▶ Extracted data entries
===

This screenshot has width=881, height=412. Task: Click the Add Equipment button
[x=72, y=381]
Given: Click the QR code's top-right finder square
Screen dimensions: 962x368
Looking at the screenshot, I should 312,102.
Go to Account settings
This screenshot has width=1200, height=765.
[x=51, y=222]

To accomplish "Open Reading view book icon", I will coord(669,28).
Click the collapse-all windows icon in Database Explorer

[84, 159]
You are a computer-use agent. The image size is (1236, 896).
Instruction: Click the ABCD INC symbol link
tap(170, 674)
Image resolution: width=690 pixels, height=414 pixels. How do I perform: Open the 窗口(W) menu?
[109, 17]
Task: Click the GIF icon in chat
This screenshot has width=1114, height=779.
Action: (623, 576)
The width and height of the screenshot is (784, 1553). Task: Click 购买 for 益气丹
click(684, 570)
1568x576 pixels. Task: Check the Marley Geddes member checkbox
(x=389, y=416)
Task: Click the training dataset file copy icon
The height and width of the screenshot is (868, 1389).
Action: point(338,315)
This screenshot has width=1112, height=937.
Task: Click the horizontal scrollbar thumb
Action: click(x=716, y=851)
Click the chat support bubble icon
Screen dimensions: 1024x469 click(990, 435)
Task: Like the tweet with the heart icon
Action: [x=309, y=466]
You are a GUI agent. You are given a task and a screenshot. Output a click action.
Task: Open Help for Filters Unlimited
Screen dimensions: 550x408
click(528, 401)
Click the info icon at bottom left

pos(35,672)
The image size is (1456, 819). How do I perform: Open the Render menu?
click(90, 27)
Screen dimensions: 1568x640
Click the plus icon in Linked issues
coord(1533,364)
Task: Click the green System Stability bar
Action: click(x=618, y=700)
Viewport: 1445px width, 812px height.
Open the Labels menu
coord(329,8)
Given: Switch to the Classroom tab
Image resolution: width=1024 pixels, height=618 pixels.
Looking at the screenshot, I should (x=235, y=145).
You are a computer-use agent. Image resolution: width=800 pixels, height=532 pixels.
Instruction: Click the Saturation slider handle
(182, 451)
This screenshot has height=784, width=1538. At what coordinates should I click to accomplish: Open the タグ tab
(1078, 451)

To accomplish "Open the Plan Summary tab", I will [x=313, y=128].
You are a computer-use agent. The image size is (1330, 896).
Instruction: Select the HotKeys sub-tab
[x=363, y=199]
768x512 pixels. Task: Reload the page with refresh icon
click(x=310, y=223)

===

▶ YOUR GOAL
Swap "Instruction:" for "Goal:" everywhere in the listing, and reproduce the listing with no other changes.

▶ THE RESPONSE
This screenshot has width=881, height=412. Task: Click the Add Equipment button
[x=72, y=381]
Given: Click the QR code's top-right finder square
Screen dimensions: 962x368
Looking at the screenshot, I should 312,102.
Go to Account settings
This screenshot has width=1200, height=765.
[x=51, y=222]

To accomplish "Open Reading view book icon", I will coord(669,28).
Click the collapse-all windows icon in Database Explorer

[84, 159]
You are a computer-use agent. The image size is (1236, 896).
Goal: Click the ABCD INC symbol link
tap(170, 674)
Image resolution: width=690 pixels, height=414 pixels. How do I perform: Open the 窗口(W) menu?
[109, 17]
Task: Click the GIF icon in chat
This screenshot has width=1114, height=779.
Action: (623, 576)
The width and height of the screenshot is (784, 1553). Task: Click 购买 for 益气丹
click(684, 570)
1568x576 pixels. Task: Check the Marley Geddes member checkbox
(x=389, y=416)
Task: Click the training dataset file copy icon
The height and width of the screenshot is (868, 1389).
Action: point(338,315)
This screenshot has width=1112, height=937.
Task: Click the horizontal scrollbar thumb
Action: click(x=716, y=851)
Click the chat support bubble icon
Screen dimensions: 1024x469 click(990, 435)
Task: Like the tweet with the heart icon
Action: [x=309, y=466]
You are a GUI agent. You are given a task and a screenshot. Output a click action.
Task: Open Help for Filters Unlimited
Screen dimensions: 550x408
click(528, 401)
Click the info icon at bottom left

pos(35,672)
The image size is (1456, 819). How do I perform: Open the Render menu?
click(90, 27)
Screen dimensions: 1568x640
Click the plus icon in Linked issues
coord(1533,364)
Task: Click the green System Stability bar
Action: click(x=618, y=700)
Viewport: 1445px width, 812px height.
Open the Labels menu
coord(329,8)
Given: Switch to the Classroom tab
Image resolution: width=1024 pixels, height=618 pixels.
Looking at the screenshot, I should (x=235, y=145).
You are a computer-use agent. Image resolution: width=800 pixels, height=532 pixels.
Goal: Click the Saturation slider handle
(182, 451)
This screenshot has height=784, width=1538. At what coordinates should I click to accomplish: Open the タグ tab
(1078, 451)

To accomplish "Open the Plan Summary tab", I will [x=313, y=128].
You are a computer-use agent. The image size is (1330, 896).
Goal: Select the HotKeys sub-tab
[x=363, y=199]
768x512 pixels. Task: Reload the page with refresh icon
click(x=310, y=223)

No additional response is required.